I address most of my arguments to the point that has been made in favour of the Bill, namely, that, because it is now possible to save a foetus at a much earlier period than it was in 1967, we ought to reduce the top limit in order to avoid the circumstances in which, because of an abortion, a child may come into the world who was capable of living but who was then put to death. I want to make it as plain as I can that that has never been the law. It will not be the law if we pass the Bill. Indeed, there has never 225 been an occasion when it has been permissible for a viable foetus that is capable of living to come into the world and for it then legitimately to be put to death.
It would be an offence under the Infant Life (Preservation) Act, and it would be an offence of murder if it were done deliberately. It would be an offence of manslaughter if the consultant or doctor who brought that child into the world were to neglect it, and thereby imperil its life. For that reason, since 1975 the regulations for carrying out abortions have insisted that whenever an abortion takes place after 20 weeks gestation it should take place in circumstances where there is the machinery to resuscitate the foetus if it is capable of living.

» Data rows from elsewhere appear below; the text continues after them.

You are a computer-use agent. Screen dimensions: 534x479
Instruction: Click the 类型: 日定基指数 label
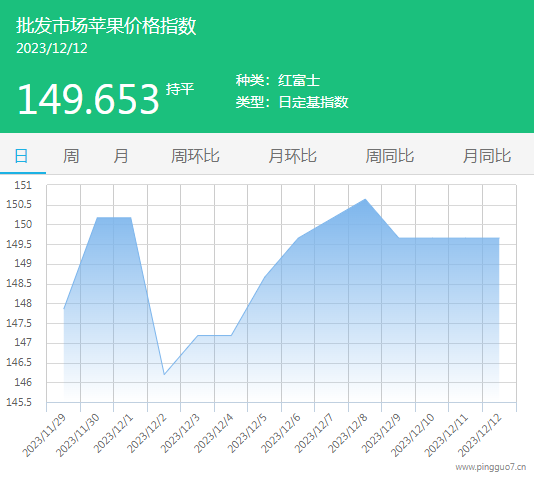pyautogui.click(x=292, y=102)
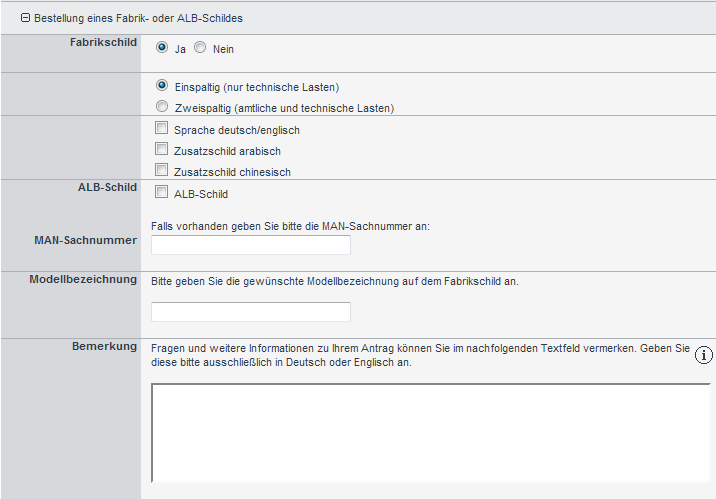716x499 pixels.
Task: Pick Zweispaltig (amtliche und technische Lasten)
Action: pos(162,106)
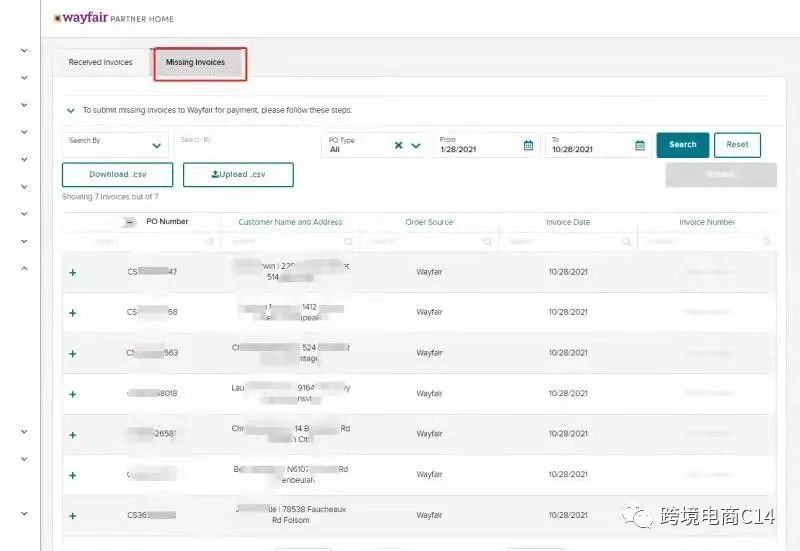
Task: Click the Download .csv button
Action: click(x=118, y=175)
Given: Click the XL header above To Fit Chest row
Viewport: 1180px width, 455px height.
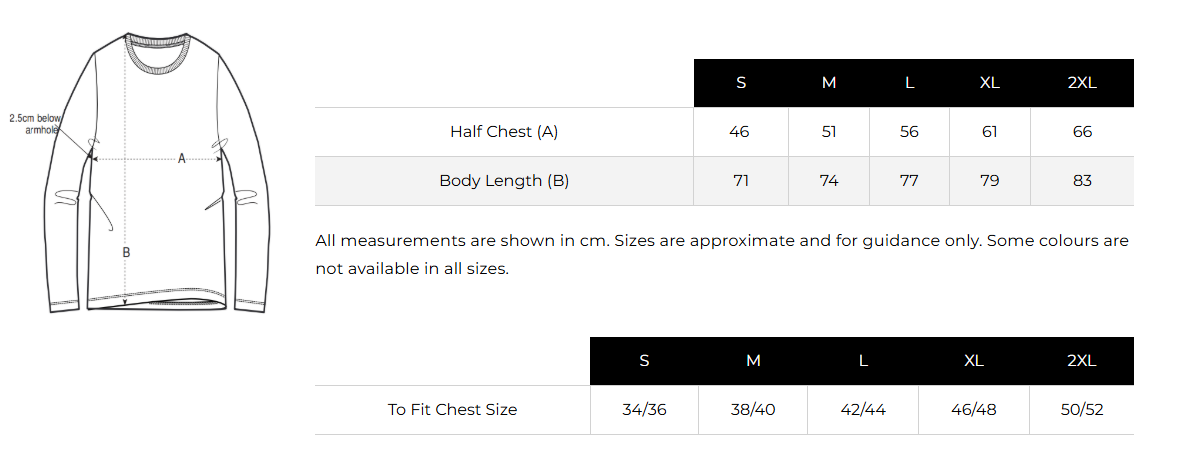Looking at the screenshot, I should [x=974, y=361].
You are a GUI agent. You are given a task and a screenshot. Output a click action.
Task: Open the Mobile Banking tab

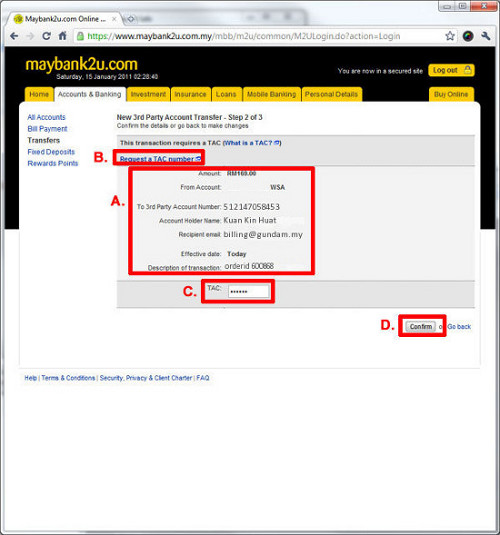[272, 94]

We are not discussing the question—so emotively put in much of the propaganda—whether foetuses will be put to death after they have been born. If a foetus is capable of living, it must continue to live. The argument about a 28-week limit is misconceived. No limit is laid down in the Abortion Act 1967. The limit of 28 weeks is laid down in the Infant Life (Preservation) Act 1929. It is stated there that it is an offenceto kill a child capable of being born alive.If an abortion takes place after 28 weeks of pregnancy the presumption is against the accused, that the child would have been borne alive, and the accused has to refute that presumption. That has always been a rebuttable presumption, and from 1965 onwards it was always possible for legitimate abortion to be carried out after 28 weeks, which was not an offence under the Infant Life (Preservation) Act.

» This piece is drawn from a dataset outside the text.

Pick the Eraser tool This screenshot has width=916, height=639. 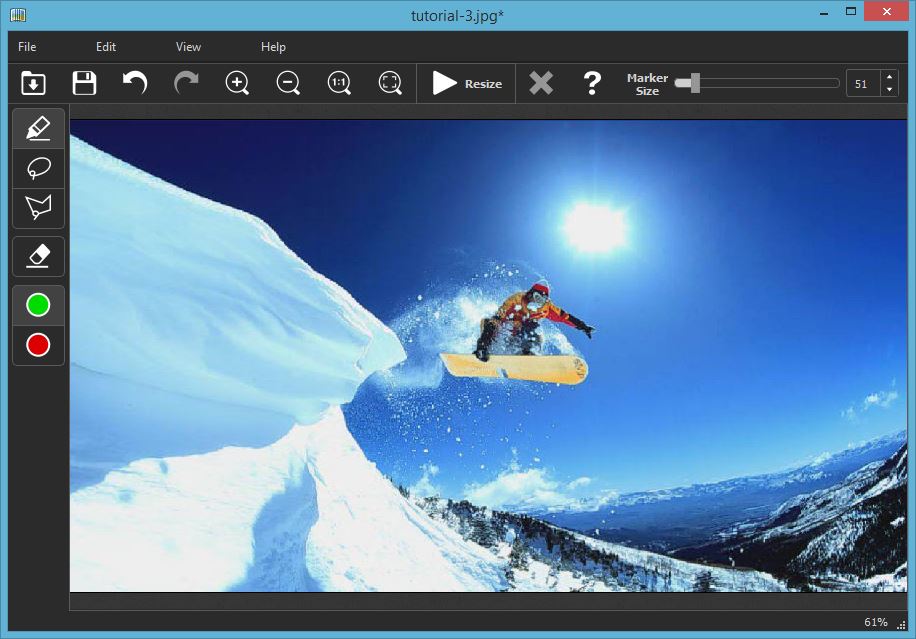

The difference between the Corrie Bill—if I may so call it—and this Bill is that that arguable presumption was removed. Any abortion carried out after 24 or 28 weeks would have been an offence. If people argue about whether that offence is desirable, they should then consider the circumstances. At present, 226 very few abortions take place after 24 weeks. Only 183 such abortions took place in 1977, and of those the majority were dictated by the circumstances of the life or health of the foetus or of the life or health of the mother. Some people now say that we should shift the moral balance so that the time limit is held at 24 weeks or less. Incidentally, this Bill does not say that the limit should be 24 weeks or less. It says that the limit should be less than 24 weeks, which means 23 weeks, and when the two weeks that consultants allow as a buffer period are taken off, the limit is 21 weeks. If we say that the balance must be held at 21 weeks we are shifting the balance of moral concern from the life and the health of the mother, and the life and health of the other children, towards the foetus.

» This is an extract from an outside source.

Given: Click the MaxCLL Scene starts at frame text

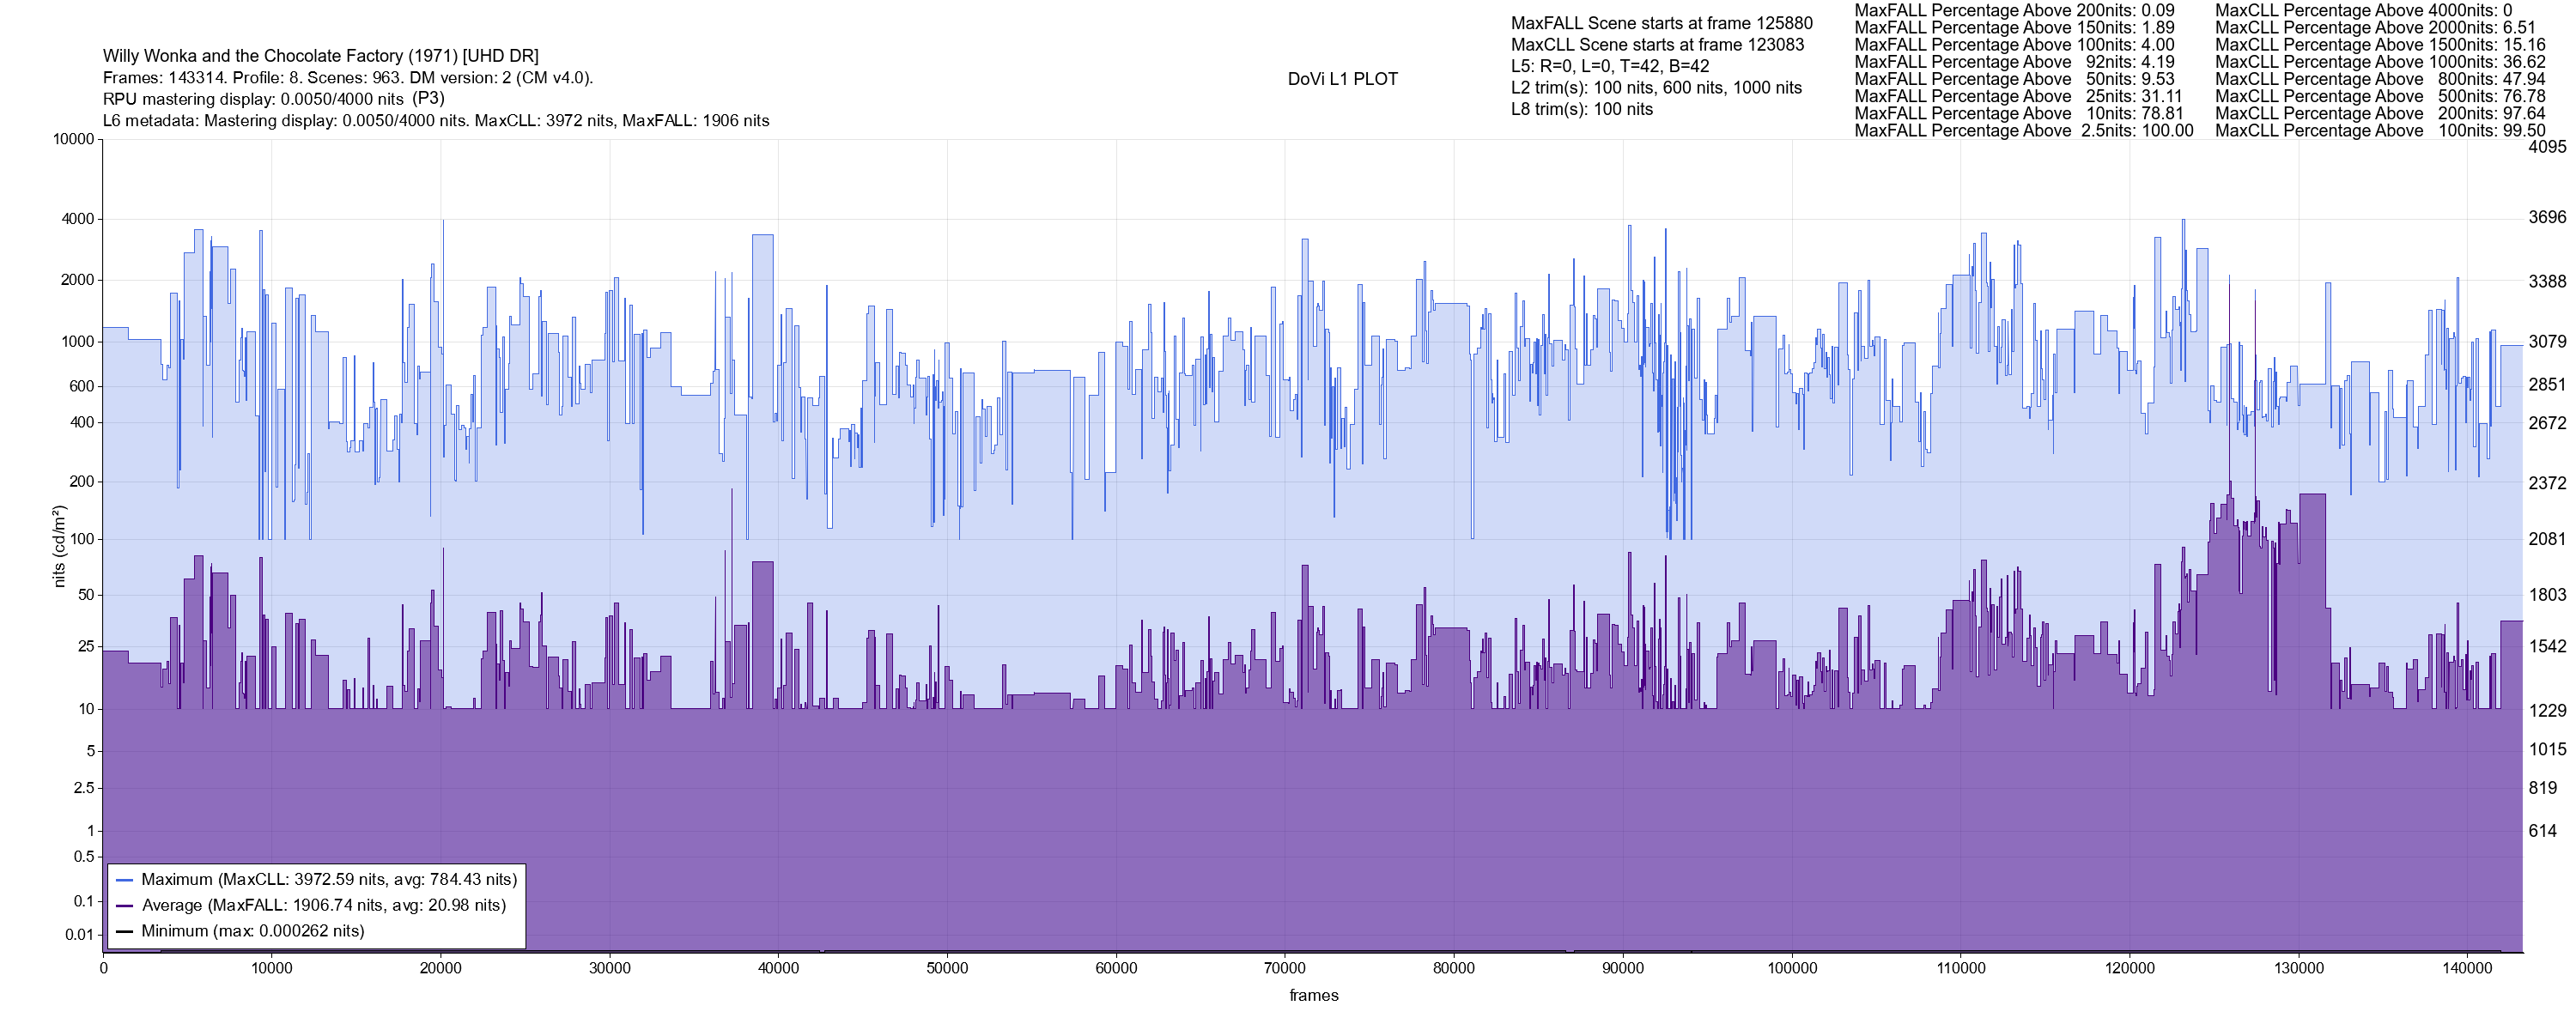Looking at the screenshot, I should [x=1657, y=45].
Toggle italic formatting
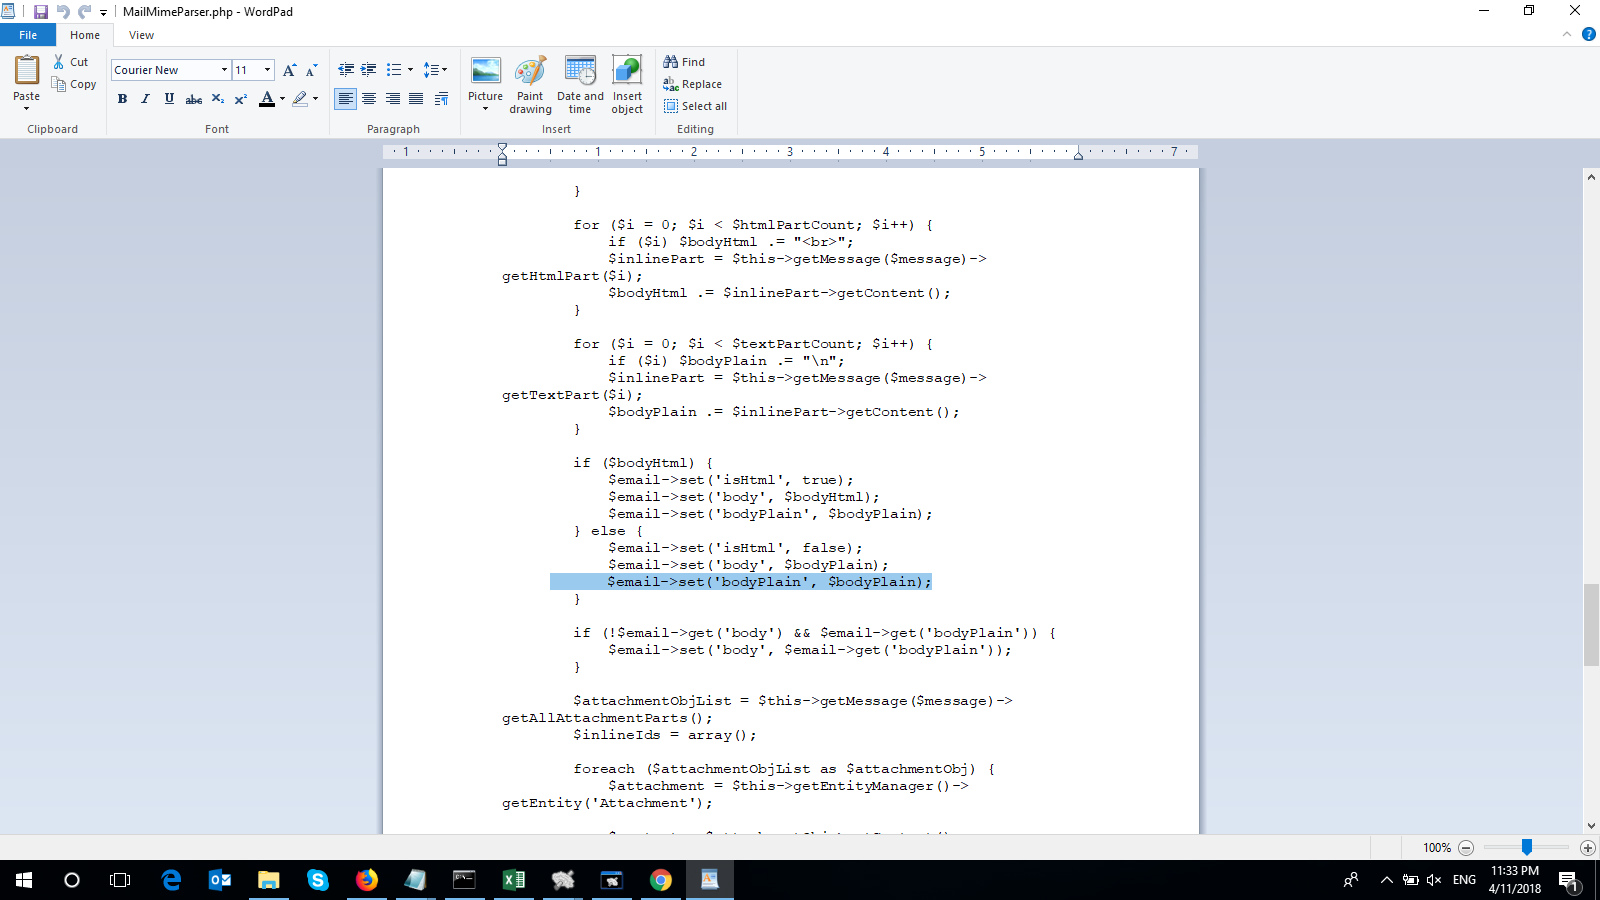Viewport: 1600px width, 900px height. [x=146, y=99]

Given the circumstances that I have indicated, I do not believe that a foetus that is capable of being born alive will ever be destroyed, and that that is the right balance to hold. It means that we would stop the abortion of a foetus that would be born dead, and we would do so merely on the grounds of the moral concern of some people against the interest of the health and life of the mother and other children and towards the foetus. I do not believe that that is a desirable thesis.
We should now say to the country as a whole, and to all those who campaigned against the 1967 Bill, that we struck the right balance in 1967. It is the right balance for us now and we should hold to it in the future, and we should tell our constituents that. Let us now vote against the Bill in order to make that plain.
§ Question put, pursuant to Standing Order No. 13 (Motions for leave to bring in Bills and nomination of Select Committees at commencement of public business), and negatived.